The implementation of the so-called functional interface in Java 8 (with lambdas) or in Groovy (with closure) looks exactly the same, but the basic mechanisms are quite different. As an example, take the functional interface java.util.function.Consumer . We use it to call the new Java 8 forEach() method on a hypothetical java.util.List instance called myList .

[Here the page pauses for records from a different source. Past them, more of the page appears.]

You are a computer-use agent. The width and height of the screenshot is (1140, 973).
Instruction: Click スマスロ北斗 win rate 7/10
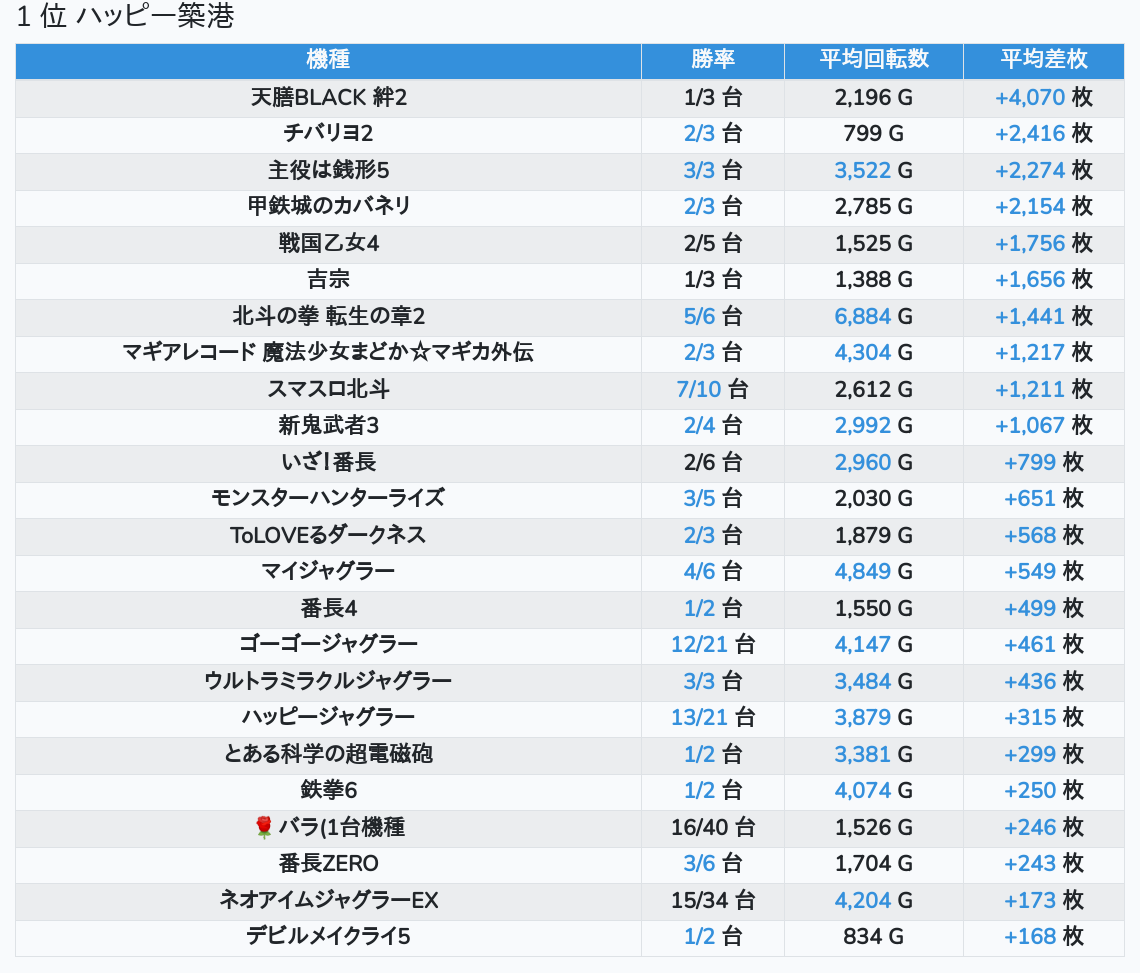[699, 389]
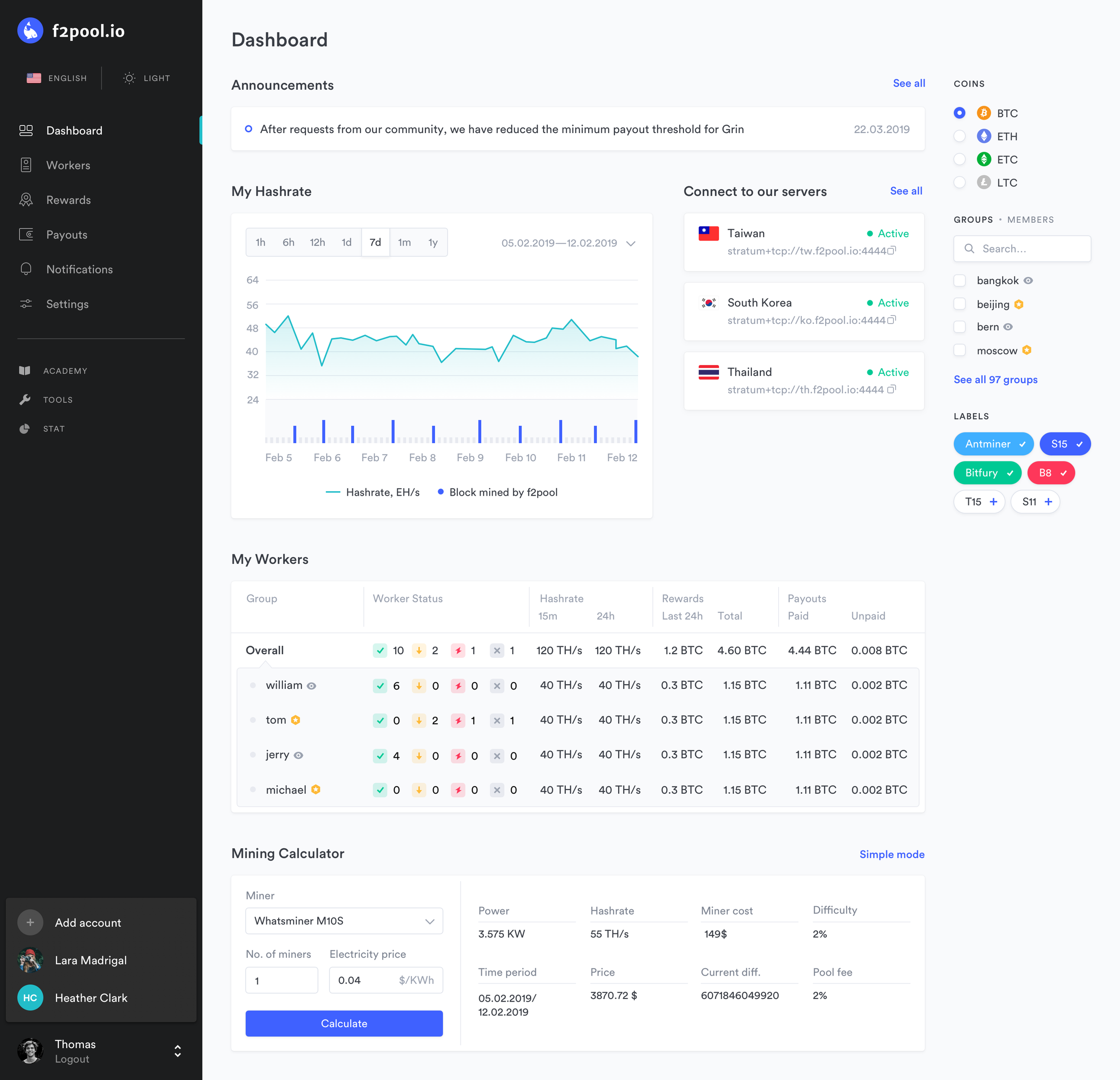Screen dimensions: 1120x1080
Task: Click the Calculate button
Action: pyautogui.click(x=344, y=1023)
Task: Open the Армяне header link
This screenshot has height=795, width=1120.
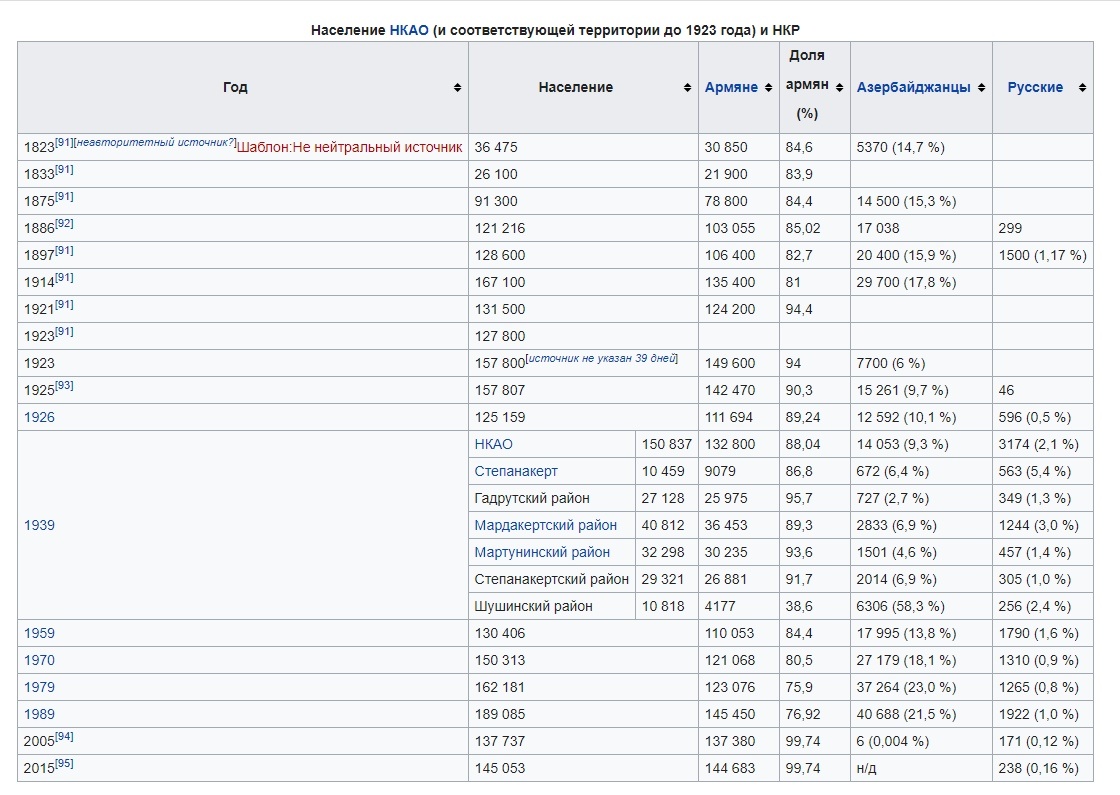Action: click(731, 88)
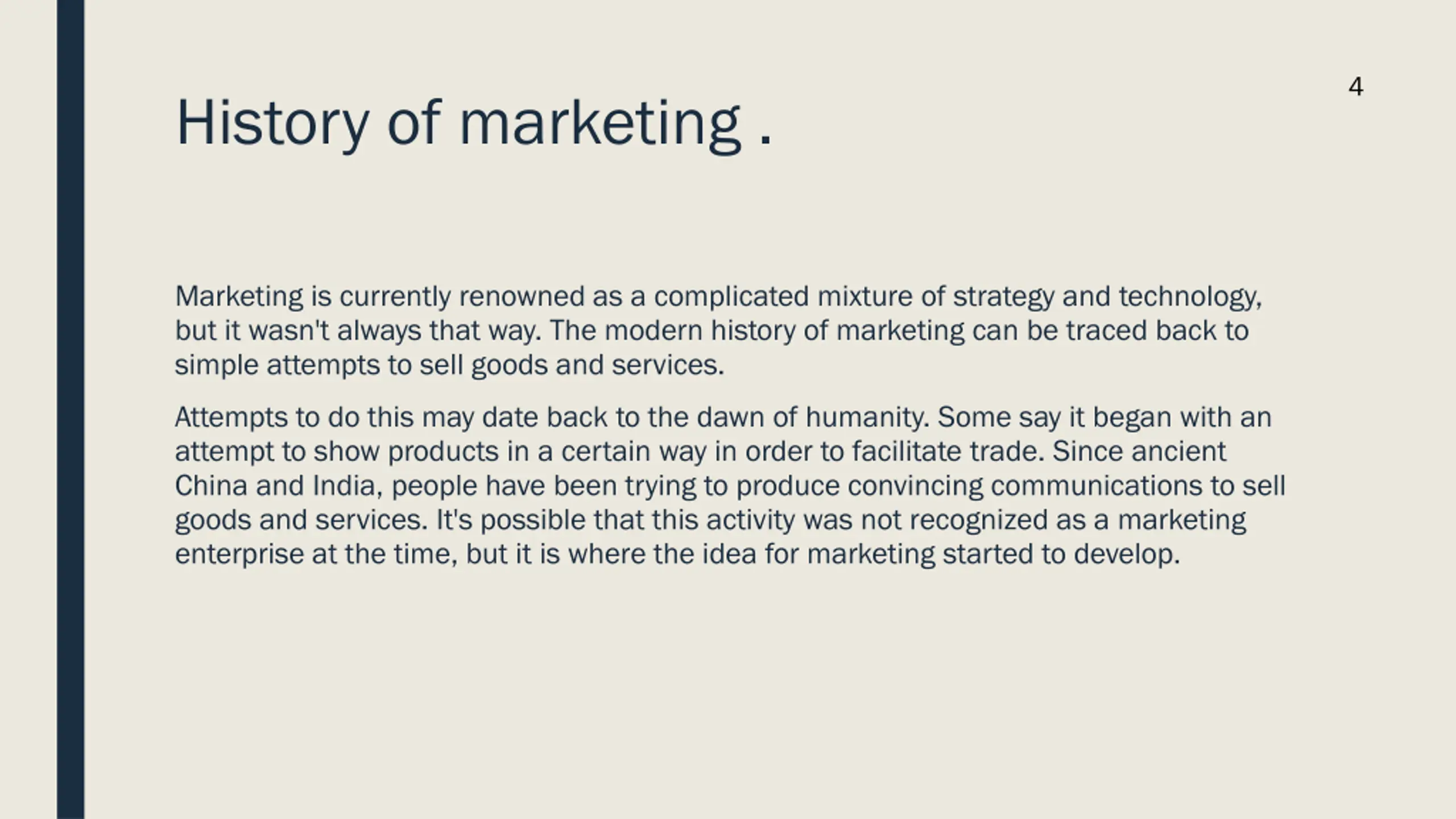Click the text "Some say it began with an"
The image size is (1456, 819).
(x=1105, y=418)
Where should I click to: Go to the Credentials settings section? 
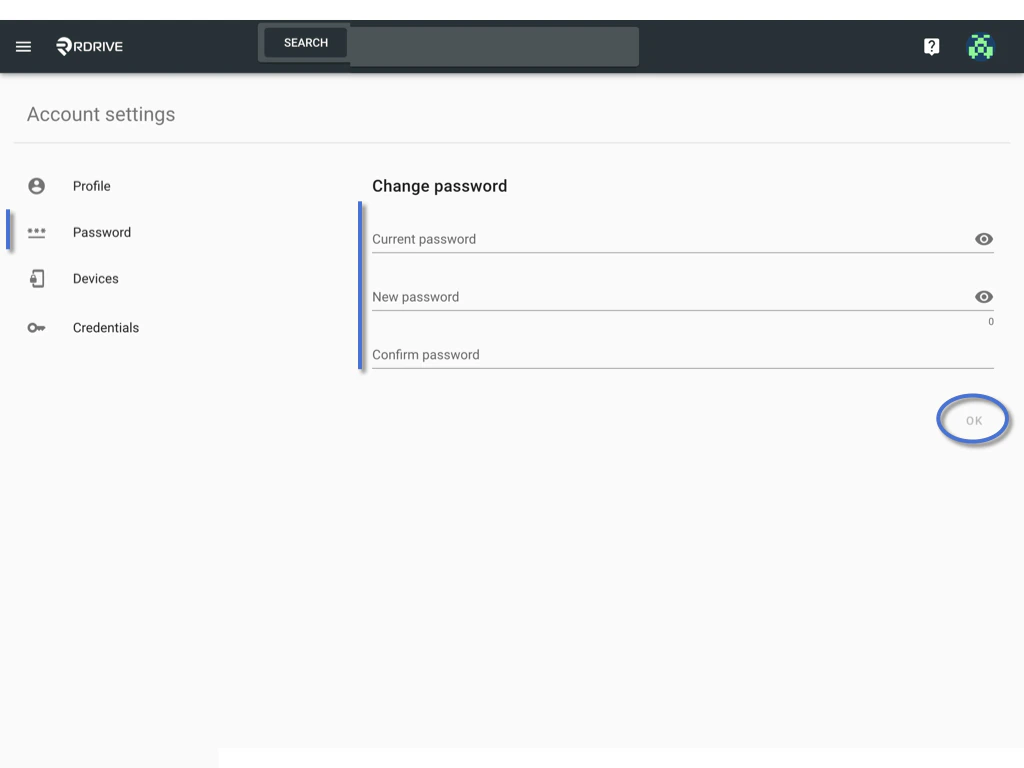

In Java, it looks like this:
myList.forEach ((s) -> System.out.println(s));
Same thing in Groovy:
myList.forEach { s -> println s }
Both compilers generate new classes from lambda / closure code. The class generated by Java 8 implements the target interface ( Consumer in this case), not derived from anything, similar to a built-in anonymous class like this:
myList.forEach(new Consumer<Object>() { @Override public void accept (Object s) { System.out.println(s); } });
Unlike what Groovy generates, it looks something like this:
myList.forEach (new Closure(this) { void doCall(Object s) { println s } }
This creates an anonymous class derived from groovy.lang.Closure that does not implement any particular interface. However, it can be used here as a parameter. This is possible because Groovy creates a dynamic proxy object at runtime by implementing the Consumer interface and forwarding any calls to the generated Closure instance.
As a result, you can replace Java 8 lambdas with Groovy closure, but not vice versa. If you want to use the Groovy API in Java 8 code, you cannot call the Closure wait method with a lambda expression. Closure not a functional interface, but an abstract class, and it simply cannot be implemented using a lambda expression.